Defence cooperation has in recent years emerged as a significant area of bilateral cooperation. During Rajnath Singh’s visit to Cairo in September 2022, contours of India-Egypt defence and security cooperation were discussed. The two countries then signed an MoU to bolster defence cooperation. Egypt also expressed interest in purchasing India’s Indigenous ‘Tejas’ Light Combat Aircraft PM Modi and President El-Sisi resolved to explore new initiatives to intensify military-to-military engagements. They expressed satisfaction at the accelerated interaction between their Armed Forces through exchanges in training, joint exercises, transits and high-level bilateral visits. The participation of the Indian Air Force in the first ever ‘Joint Tactical Air Exercise’ in Egypt in October 2021 and in the ‘Tactical Leadership Programme’ of the Egyptian Air Force in June 2022 has led to a better understanding between the two Air-Forces. The two sides resolved to deepen cooperation in this area “especially by exchanging technology between defence industries, widening the footprint of military exercises, and exchanging best practices. They emphasised the need for co-production in the defence sector”.

Terrorism was another area where there was broad convergence of views between the two sides. The two leaders “called for ‘zero tolerance’ for terrorism and for all those who encourage, support and finance terrorism or provide sanctuaries to terrorist and terror groups — whatever their motivation may be”. They gave a strong call for joint international action to eradicate “terrorism in all its forms and manifestations including cross-border terrorism”. They condemned the use of terrorism as a foreign policy tool and “efforts, including by States, to use religion to justify, support and sponsor terrorism against other countries”.

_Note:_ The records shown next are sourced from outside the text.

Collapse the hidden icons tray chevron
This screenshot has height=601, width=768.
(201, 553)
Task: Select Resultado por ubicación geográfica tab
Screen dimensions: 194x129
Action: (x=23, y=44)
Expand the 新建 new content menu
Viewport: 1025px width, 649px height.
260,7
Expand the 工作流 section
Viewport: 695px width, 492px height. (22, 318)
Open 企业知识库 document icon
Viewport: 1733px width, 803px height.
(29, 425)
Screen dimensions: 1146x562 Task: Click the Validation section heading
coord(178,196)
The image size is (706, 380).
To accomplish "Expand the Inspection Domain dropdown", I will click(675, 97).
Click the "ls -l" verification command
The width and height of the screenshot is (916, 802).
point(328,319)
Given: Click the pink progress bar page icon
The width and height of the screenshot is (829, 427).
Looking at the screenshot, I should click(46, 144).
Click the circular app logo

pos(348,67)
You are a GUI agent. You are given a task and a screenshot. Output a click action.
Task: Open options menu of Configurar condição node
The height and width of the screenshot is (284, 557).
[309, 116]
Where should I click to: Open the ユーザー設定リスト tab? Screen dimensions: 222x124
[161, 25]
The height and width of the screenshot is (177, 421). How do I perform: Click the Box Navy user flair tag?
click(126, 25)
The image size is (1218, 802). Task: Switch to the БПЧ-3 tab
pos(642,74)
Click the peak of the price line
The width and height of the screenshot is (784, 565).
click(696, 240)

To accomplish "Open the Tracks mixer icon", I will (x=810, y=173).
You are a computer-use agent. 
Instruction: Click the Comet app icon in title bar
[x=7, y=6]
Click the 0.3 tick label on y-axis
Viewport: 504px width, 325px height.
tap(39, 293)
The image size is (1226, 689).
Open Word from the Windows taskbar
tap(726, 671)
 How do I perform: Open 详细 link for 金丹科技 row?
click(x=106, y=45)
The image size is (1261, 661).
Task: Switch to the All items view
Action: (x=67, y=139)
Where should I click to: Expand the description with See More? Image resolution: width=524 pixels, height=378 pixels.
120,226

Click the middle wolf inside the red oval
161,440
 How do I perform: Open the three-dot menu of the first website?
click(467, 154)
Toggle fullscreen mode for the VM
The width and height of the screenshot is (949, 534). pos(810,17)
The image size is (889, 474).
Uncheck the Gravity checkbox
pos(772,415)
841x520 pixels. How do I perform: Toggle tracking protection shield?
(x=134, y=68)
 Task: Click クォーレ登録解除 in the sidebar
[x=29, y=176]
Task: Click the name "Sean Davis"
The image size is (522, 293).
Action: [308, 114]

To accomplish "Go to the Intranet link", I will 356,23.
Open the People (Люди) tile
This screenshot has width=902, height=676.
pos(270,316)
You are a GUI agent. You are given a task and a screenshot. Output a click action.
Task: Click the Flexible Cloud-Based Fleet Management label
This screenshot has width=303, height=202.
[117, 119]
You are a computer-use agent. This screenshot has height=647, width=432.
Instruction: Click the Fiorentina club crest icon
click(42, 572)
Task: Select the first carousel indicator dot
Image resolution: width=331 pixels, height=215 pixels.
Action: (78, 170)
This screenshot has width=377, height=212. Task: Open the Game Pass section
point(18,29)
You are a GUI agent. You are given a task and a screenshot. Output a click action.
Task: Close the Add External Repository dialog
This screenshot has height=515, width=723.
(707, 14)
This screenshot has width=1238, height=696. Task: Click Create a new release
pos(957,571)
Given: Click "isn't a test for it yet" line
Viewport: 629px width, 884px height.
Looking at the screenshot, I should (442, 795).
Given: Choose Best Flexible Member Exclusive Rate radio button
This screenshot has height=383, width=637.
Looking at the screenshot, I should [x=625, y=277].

Other areas that received considerable attention included capacity development, agriculture, space, cyber-security, promoting the values of peace, tolerance and inclusiveness to fight terrorism and violent extremist ideologies, a multi-stakeholder approach to internet governance, ensuring more robust global supply chains, enhanced preparedness and access to healthcare, renewable energy, particularly green hydrogen, science and technology, education and skills development, people to people contacts, culture, tourism, etc.

Five MoUs in the fields of cybersecurity, Information Technology, culture, youth Affairs and on broadcasting were signed between the two countries. Commemorative Postal Stamps to mark 75 years of establishment of India-Egypt relations were also exchanged between the two sides.

A 144-member band and marching contingent from the Egyptian armed forces also joined battalions of the Indian military and police in the parade.


Egypt is a significant actor in West Asia and an influential voice in the Arab world, located at the crossroads of Europe, Asia and Africa. India is cognizant of the geopolitical and geo-economic importance of Egypt in the region. Egypt is also mindful of the growing political, strategic and economic influence of India in Asia and the world. Considerable untapped potential exists for further expanding and diversifying bilateral relations.

President El-Sisi’s visit, the discussions held and the agreements signed can prove to be a watershed moment in India-Egypt relations. The personal understanding established between PM Modi and President El-Sisi can be expected to provide a further fillip to bilateral ties in the foreseeable future.

The writer is an executive council member, Manohar Parrikar Institute for Defence Studies and Analyses, president, Institute of Global Studies, Distinguished Fellow, Ananta Aspen Centre, and former Ambassador of India to Kazakhstan, Sweden and Latvia. Views expressed are personal.